You are saying the court could make the attorneys pay for court time (which we all know will be passed on to the clients). This means the parties are likely paying attorney time PLUS court time. Poor people can’t afford legal help as it is without piling on additional costs. Under your proposal, the court now has an extra hand in pushing justice away from the poor. You could make an exception for indigent people by waiving costs upon proof of income, but does this mean the indigent now get more time because they don’t have to pay for it?
Your proposed solution to that problem is to have the court set a fixed budget, equal to both parties. What if one party has 2 witnesses and the other party has 15 witnesses? How does the court know ahead of time what a reasonable allotment of time is for the entire trial? What if witness blabbers on because they don’t understand the question causing a party to run out of time before they run out of witnesses to call? Does the court just say, “Sorry, you may not present any more evidence because you’re out of time.”?
An arbitrary allotment of time and requiring payment for that time sounds far more damaging that withholding irrelevant and prejudicial evidence from a jury.
DNA evidence doesn’t work on the same principle at all. DNA evidence serves to identify an individual and single him out of the population. My statistics hypo is the exact opposite. Saying that an individual is statistically likely to be the person who committed a crime based on race, education, socioeconomic strata, or prior criminal history, says that one individual definitively fits the pattern of a very broad and general trend when that may not be the case at all. You’re basically allowing the jury to be misled into committing the fallacy of division; young, uneducated, lower-income black males are more likely on the whole to commit than higher income whites, therefore this young, uneducated, lower income black male defendant is more likely to have committed this crime than that higher income white suspect.
The reason we don’t allow that or prior criminal history in is because the law allows us to convict specific people of committing specific crimes, and doesn’t allow us to convict a person for being a criminal in general. If you have a burglary, you can’t just go round up the guy with a history of burglaries and say, this is probably the guy because he’s done it before. We don’t allow it to come before a jury because any probative value it may have is far outweighed by it’s unduly predjudicial nature as a matter of law. If only evidence that ties a particular defendant to a particular crime should be considered, why allow evidence that shouldn’t be considered to even be presented at all?
No, not at all, for the reasons stated above. The witnesses are there to testify as to the specific evidence that ties the defendant to the specific crime. Evidence of the defendant’s general criminal nature, or those criminal nature of those similarly situated to the defendant, is counterproductive to that purpose.

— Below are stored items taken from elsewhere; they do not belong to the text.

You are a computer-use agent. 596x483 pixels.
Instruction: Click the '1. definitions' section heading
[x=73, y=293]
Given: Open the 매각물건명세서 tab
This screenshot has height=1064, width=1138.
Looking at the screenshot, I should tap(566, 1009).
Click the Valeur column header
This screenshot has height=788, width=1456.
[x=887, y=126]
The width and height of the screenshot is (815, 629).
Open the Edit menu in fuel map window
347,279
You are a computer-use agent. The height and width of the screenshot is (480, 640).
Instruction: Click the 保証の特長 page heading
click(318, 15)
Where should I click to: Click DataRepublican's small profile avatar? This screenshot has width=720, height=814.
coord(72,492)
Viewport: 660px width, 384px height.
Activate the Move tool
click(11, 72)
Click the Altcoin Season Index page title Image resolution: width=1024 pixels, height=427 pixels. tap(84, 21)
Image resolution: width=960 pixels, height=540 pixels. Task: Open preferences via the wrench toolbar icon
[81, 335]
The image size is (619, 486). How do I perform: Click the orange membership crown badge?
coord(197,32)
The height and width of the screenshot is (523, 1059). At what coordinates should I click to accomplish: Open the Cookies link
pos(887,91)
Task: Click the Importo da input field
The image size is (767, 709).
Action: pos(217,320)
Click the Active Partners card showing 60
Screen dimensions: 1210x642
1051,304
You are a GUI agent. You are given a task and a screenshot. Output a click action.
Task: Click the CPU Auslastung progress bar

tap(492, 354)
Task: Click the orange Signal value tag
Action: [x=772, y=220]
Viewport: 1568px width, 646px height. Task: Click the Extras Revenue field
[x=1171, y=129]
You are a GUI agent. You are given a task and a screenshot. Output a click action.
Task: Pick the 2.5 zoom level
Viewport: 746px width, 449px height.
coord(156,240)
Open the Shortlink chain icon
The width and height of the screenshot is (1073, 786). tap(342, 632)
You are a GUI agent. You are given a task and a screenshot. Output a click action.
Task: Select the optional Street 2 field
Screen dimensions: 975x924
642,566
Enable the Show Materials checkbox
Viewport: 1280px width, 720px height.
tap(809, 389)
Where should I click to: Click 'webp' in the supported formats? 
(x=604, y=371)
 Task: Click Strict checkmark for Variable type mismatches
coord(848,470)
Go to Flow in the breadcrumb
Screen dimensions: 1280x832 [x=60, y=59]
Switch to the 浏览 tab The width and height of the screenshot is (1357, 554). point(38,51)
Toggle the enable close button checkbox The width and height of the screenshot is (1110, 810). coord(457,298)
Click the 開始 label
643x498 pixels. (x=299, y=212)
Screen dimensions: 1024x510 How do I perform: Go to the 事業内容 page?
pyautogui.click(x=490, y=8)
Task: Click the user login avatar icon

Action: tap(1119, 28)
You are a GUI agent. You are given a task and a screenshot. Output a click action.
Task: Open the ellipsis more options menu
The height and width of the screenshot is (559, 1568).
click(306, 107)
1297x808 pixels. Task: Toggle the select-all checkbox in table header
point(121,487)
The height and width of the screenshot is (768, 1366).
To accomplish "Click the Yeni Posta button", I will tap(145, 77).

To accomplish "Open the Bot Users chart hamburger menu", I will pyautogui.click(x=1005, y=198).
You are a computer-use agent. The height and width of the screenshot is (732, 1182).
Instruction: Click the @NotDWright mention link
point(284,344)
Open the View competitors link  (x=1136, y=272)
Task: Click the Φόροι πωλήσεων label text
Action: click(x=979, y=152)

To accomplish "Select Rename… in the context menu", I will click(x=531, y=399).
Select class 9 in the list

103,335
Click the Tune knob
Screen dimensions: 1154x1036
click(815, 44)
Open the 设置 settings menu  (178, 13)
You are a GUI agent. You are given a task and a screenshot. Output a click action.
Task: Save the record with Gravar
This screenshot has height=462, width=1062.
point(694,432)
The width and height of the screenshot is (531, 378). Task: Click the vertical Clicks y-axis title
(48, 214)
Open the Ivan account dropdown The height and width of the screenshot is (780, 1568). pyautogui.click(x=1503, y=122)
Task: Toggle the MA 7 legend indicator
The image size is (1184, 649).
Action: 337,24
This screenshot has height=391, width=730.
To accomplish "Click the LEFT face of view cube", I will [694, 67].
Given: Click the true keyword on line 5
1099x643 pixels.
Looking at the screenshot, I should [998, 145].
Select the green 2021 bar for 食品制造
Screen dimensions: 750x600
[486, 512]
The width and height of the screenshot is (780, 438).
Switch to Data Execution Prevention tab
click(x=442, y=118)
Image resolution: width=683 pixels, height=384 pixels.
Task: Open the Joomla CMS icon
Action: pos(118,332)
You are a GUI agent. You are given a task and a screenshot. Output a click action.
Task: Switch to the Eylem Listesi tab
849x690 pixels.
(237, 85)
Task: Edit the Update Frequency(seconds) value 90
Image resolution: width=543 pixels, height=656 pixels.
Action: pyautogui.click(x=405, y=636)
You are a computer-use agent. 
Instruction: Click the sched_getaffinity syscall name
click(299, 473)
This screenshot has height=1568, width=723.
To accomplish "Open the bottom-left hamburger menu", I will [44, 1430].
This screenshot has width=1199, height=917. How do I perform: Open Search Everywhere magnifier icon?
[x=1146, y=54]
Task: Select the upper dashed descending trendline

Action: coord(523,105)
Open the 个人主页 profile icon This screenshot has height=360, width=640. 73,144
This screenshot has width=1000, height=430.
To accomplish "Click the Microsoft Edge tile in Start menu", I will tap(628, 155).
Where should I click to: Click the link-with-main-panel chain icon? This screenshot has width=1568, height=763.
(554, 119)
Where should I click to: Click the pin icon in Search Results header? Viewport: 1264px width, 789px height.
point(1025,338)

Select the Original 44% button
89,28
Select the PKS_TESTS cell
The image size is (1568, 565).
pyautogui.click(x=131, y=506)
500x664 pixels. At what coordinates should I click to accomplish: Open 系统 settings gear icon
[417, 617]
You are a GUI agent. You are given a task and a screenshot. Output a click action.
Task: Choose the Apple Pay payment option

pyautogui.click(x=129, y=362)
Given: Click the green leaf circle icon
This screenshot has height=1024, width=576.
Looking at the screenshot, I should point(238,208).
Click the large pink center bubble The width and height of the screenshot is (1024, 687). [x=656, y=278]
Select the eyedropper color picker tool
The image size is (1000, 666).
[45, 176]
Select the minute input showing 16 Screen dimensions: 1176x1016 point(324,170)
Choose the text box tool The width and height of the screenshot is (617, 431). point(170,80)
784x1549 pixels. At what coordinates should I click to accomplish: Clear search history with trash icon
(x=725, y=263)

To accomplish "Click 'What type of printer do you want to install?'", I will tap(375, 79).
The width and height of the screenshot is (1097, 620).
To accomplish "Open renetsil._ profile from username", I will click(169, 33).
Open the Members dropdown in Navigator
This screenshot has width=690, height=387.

That would be taking a private predjucice of the individual which by law they are not entitled to make, and telling the jury as a whole that it’s a perfectably accptable inference that they are not only entitled to make, but to convict on that basis alone.
Are you saying that you would consider the fact that Dershowitz is reknowned for defending guilty clients in evalutaing the guilt of the defendant? That’s not part of the trial at all, and it’s not evidence. If that’s the case, you are legally ineligible to sit on that particular jury. That information should come out in voir dire and you would be struck for cause.
The point is that it might as well be, because once it’s in the jury is entitled to treat it as if it were. The jury is the sole finder of fact, and are entitled to believe or disbelieve whatever evidence comes before them. They can ignore the complete picture and convict on that one piece of prejudical and fallacious infromation, and the prosecutor can even encourage them to do so.
What’s being let in that’s unduly prejudicial? How will throwing out the rules of evidence improve that?